É sobre isto que me vou debruçar, para se perceber esta fase da minha vida, que, depois de uma sólida ascensão, entra em declínio até por volta dos meus vinte e seis anos e desaparece em absoluto no meu regresso de Moçambique, em 1969.

 

A confissão auricular pode ser, no mínimo, duas coisas: um processo de regularizar contas com Deus e um caminho para o aperfeiçoamento individual.

Se olhada na primeira perspectiva ‒ creio ser a mais comum entre os que se dizem católicos ‒ a confissão é uma farsa para ambas as partes: para o que se julga crente e para Deus.

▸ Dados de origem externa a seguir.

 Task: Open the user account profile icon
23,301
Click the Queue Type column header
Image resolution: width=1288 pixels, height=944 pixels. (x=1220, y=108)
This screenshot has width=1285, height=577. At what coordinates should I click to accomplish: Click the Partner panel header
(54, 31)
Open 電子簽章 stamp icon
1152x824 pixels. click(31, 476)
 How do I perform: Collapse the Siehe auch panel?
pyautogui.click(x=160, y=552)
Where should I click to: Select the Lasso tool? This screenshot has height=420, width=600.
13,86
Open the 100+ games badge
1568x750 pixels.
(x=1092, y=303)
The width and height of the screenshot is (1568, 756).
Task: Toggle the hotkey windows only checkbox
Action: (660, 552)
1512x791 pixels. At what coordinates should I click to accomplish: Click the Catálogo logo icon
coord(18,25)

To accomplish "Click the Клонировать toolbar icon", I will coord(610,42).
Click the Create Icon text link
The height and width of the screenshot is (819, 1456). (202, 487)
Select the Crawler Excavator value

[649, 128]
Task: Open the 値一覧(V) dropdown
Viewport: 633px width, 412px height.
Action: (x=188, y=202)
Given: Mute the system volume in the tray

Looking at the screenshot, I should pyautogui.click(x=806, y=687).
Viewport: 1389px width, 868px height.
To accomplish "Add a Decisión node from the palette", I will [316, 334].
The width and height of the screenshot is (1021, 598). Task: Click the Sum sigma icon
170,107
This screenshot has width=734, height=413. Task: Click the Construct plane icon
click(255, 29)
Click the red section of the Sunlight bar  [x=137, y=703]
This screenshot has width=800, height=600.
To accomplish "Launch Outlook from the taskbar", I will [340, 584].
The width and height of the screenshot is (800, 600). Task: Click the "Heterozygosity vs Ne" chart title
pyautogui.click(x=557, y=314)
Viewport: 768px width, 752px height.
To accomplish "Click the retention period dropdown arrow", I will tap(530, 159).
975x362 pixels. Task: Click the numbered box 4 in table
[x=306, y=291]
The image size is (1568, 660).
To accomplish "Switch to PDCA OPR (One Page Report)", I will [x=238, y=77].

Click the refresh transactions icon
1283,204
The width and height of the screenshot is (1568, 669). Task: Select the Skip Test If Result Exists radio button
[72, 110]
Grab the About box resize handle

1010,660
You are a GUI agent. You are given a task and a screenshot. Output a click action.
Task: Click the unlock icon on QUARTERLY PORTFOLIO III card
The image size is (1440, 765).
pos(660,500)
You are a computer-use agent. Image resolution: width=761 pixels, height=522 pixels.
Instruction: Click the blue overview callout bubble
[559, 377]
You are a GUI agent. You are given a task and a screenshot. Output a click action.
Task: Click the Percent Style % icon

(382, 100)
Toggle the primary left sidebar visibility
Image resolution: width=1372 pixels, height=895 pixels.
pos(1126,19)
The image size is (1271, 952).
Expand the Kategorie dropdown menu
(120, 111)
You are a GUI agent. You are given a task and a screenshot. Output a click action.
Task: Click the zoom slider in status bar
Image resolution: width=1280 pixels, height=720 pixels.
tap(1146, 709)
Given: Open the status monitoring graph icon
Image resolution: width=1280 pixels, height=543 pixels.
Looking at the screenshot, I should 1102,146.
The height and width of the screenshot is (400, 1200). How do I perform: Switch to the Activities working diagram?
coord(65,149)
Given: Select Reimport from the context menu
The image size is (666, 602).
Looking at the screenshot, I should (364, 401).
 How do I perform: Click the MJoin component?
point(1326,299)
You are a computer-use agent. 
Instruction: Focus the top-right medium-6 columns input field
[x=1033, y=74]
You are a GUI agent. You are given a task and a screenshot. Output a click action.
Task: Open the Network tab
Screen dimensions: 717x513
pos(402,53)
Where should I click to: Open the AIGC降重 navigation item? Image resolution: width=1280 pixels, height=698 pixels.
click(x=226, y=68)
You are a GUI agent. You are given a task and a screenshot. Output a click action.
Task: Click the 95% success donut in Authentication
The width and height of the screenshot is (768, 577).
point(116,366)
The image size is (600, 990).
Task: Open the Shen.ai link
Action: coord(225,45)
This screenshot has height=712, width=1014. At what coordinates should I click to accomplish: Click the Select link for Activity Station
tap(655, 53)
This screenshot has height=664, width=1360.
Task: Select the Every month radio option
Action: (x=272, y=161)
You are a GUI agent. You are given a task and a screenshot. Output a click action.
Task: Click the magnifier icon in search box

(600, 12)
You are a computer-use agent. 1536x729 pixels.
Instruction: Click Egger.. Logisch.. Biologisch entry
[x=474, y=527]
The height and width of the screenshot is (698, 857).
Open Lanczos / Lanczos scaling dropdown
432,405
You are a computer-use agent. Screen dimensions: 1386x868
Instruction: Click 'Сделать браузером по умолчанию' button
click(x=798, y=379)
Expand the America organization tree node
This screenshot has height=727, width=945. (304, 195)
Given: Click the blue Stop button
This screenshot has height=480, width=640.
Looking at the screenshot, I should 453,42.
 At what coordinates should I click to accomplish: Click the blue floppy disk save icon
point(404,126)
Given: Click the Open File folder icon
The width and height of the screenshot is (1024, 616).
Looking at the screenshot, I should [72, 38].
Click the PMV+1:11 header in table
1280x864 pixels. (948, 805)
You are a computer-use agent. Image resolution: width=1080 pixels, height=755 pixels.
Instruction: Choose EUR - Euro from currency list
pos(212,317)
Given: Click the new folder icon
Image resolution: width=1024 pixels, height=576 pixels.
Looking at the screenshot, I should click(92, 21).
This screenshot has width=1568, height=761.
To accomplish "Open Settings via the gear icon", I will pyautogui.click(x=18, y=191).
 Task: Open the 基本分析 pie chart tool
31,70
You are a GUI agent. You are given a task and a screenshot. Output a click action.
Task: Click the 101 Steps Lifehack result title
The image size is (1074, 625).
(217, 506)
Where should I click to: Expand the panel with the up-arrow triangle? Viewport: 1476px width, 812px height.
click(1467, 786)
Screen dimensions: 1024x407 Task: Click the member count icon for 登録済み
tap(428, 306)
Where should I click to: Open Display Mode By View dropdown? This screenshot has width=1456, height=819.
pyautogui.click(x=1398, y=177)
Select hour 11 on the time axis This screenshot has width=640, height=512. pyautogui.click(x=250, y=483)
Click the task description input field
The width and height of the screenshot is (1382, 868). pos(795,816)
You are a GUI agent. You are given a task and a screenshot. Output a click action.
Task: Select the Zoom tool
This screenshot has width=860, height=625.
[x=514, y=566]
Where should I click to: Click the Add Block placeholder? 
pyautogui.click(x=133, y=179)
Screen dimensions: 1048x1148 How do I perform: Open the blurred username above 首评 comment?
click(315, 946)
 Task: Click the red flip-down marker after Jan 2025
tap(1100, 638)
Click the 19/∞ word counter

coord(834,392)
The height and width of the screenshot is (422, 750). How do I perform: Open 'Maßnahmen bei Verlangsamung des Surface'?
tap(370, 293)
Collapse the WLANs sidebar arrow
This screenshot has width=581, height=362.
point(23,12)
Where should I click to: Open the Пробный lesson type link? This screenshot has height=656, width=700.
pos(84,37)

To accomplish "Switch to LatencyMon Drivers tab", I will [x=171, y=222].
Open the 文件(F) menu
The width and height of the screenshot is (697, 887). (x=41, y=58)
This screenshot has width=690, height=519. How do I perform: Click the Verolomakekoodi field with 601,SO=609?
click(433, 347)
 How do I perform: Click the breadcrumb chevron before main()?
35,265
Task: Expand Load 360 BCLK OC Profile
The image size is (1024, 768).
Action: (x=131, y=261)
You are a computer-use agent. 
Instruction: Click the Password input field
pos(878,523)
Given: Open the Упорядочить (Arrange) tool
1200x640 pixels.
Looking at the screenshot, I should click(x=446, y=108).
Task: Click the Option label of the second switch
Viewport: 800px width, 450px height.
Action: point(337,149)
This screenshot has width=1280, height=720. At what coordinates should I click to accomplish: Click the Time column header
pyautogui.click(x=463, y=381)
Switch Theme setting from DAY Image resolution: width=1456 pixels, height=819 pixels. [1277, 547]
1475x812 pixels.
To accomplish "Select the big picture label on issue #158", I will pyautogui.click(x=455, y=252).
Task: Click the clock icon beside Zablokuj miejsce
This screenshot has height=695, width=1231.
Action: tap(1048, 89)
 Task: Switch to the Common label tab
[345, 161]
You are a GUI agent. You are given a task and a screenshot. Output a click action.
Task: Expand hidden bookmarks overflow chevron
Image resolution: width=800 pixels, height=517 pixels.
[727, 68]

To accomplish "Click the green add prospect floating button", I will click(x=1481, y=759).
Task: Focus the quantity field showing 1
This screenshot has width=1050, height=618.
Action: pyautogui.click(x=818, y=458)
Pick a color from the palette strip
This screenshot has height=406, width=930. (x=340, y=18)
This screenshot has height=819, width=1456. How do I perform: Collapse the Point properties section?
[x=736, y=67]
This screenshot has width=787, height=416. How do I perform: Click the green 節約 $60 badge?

É uma farsa, porque lhe falta o elemento mais necessário, aquele que a torna um mecanismo de santidade, e que resulta da conjugação de dois sentimentos: o verdadeiro arrependimento e o desejo da não voltar a pecar, o mesmo é dizer deixar de praticar os actos determinantes da necessidade de confissão. Uma confissão com um arrependimento a prazo é um embuste para aquele que se confessa, pois sabe que não tem intenção de emenda; confessa agora, peca mais logo e torna a confessar amanhã. Isto é uma entremez!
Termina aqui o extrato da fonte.